Los expertos estimaron que la terminal se hunde 10 veces más de lo que proyectado, lo que provocó que en menos de dos años y medio -entre su inauguración, en marzo de 2008 y agosto de 2010-, la nueva terminal sufriera un hundimiento proyectado para cinco o seis años.

Los especialistas creen que los asentamientos menores son resultado del hundimiento normal de la capital, que baja de nivel cada año 10 centímetros en promedio, debido al subsuelo lacustre, pero los mayores "son el resultado de irregularidades en su construcción y planeación".

Parte del problema se origina en que la T-2 fue pensada por el gobierno federal para manejar hasta 10 millones de pasajeros en los 20 años siguientes de su construcción, contra 20 millones en la Terminal 1.

Sin embargo, el año pasado, la T-2 atendió más de 31.5 millones de pasajeros, es decir, tres veces su capacidad. 

Lo que dice el AICM

Sobre la Terminal 2, la página oficial del Aeropuerto Internacional de la Ciudad de México www.aicm.com.mx señala:   

La ampliación y remodelación del AICM contempló también la construcción de una nueva terminal para poder brindar mejores servicios y espacios a pasajeros y usuarios.
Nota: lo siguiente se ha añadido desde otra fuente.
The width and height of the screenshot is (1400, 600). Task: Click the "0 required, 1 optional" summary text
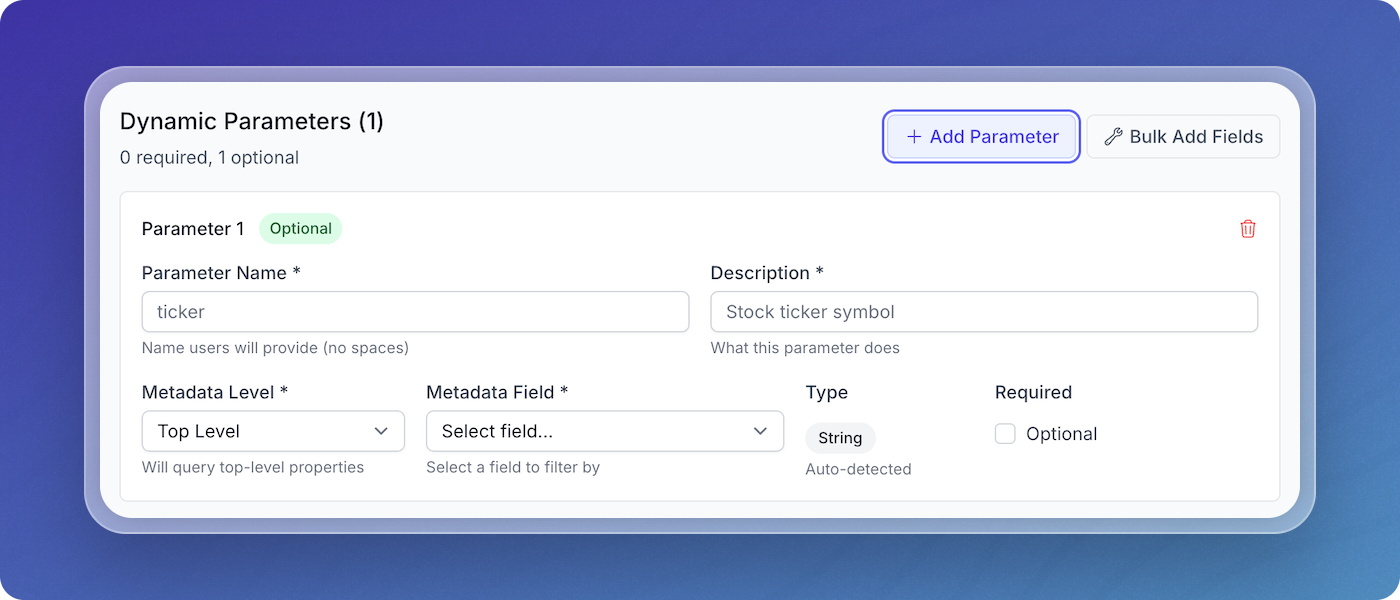(x=209, y=158)
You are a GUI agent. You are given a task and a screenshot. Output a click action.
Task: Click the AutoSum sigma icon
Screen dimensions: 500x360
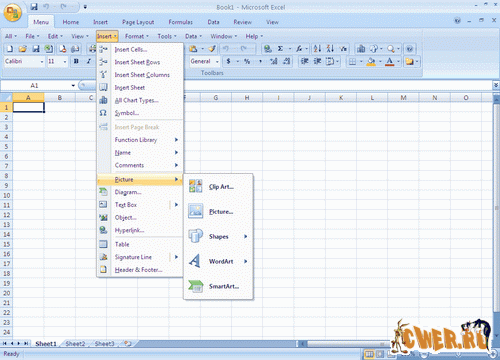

La Terminal 2 se construyó sobre una superficie de 242,666.55 m² y cuenta con los más modernos sistemas de seguridad, de acuerdo a la normativa internacional, entre ellos un sistema de separación de flujos de pasajeros.

La nueva instalación permitirá al AICM incrementar su capacidad de atención a 32 millones de pasajeros anualmente, consta de un edificio para pasajeros con 23 posiciones de contacto y siete remotas, estacionamiento para más de tres mil vehículos, un tren automatizado para la transportación entre Terminal 1 y la nueva Terminal 2, hotel, puentes elevados y nuevas vialidades de acceso y salida.

Las operaciones aéreas en las nuevas instalaciones iniciaron el 15 de noviembre de 2007, con vuelos de Aeromar y Delta Airlines, a las cuales más tarde se trasladaron Aeroméxico, Copa, Lan y Continental Airlines, la nueva Terminal 2 fue inaugurada formalmente por el entonces Presidente de la República Mexicana, Felipe Calderón Hinojosa, el 26 de marzo de 2008.

La Terminal 2 esta comunicada con la Terminal 1 a través de un tren inter-terminales que tiene un recorrido de 3 Km, además de un nuevo sistema de vialidades directas. Se trata de dos distribuidores, el D1 que conecta a T1 y T2 con Río Consulado; y el D2 que enlaza a T2 y T1 directamente desde Viaducto Piedad y Río Churubusco.

Dichas obras se realizaron sin afectar los aterrizajes y despegues de aeronaves, y permitirán al Aeropuerto Internacional de la Ciudad de México ofrecer mejores servicios y responder a la creciente demanda de pasajeros y operaciones en los próximos años.